Secondly, Bellarmine, AKA the writer who got the crap kicked out of him and whose wife was raped by Alex and his droogs in Clockwork Orange, was the stereotypical church head, there to lay down the law about Galileo's ideas and give him an injunction in Rome (whereas, 1. There was no injunction at least that Galileo remembers and if there was an injunction, it wasn't given by Bellarmine, 2. It wasn't in Rome, wasn't it at Galileo's house?). I saw no friendliness exchanged between Bellarmine and Galileo in the movie... that would have complicated things, right?
Thirdly, I didn't read Galileo's daughter (shame on me) but didn't you, Prof. Bary, mention that she died shortly after the 1633 trial? What was she doing still hanging around and cooking goose livers? More importantly, the bit of Galileo's daughter I did read said Virginia never married because Galileo didn't have the dowry, not because her husband to be flipped his lid about Galileo's opinions. More importantly (and this relates to Galileo more than the would be hubby), Galileo's opinions of the poor were, in real life, not very admirable... he looked down on the poor.
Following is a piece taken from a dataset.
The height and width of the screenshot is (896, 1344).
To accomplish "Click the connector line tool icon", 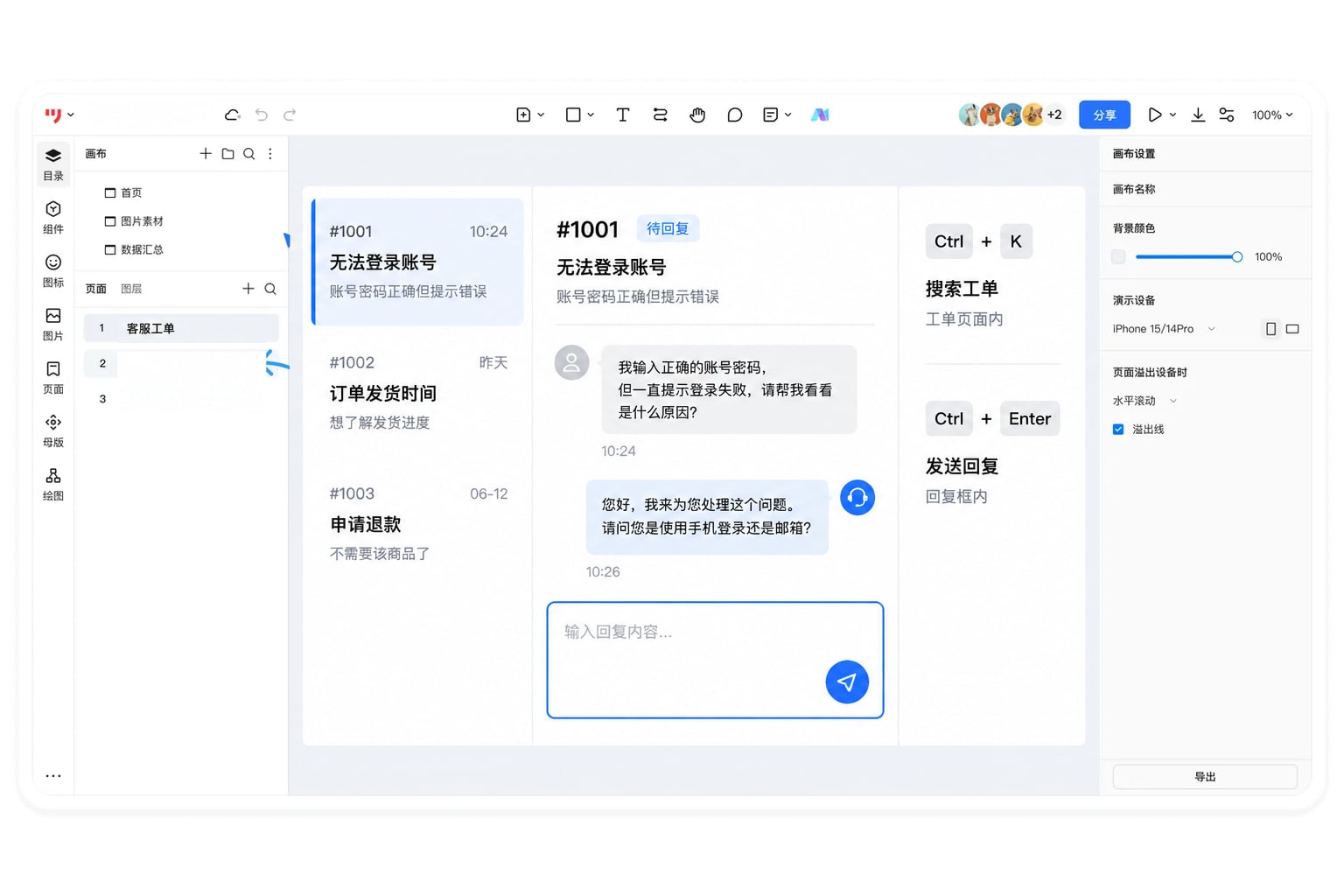I will click(660, 115).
If I remember right, in the movie, didn't he sort of sarcastically chastise Virginia's fiancé for being such a stuck up rich guy?
Anyway, bottom line is that the whole thing was super oversimplified for sake of antagonizing and protagonizing certain characters (ahemma hem) all for the story. I'd imagine the actual Galileo story on screen would be pretty confusing, disappointing and disheartening for everybody. Too many actual characters... and it would take a semester to get through. :)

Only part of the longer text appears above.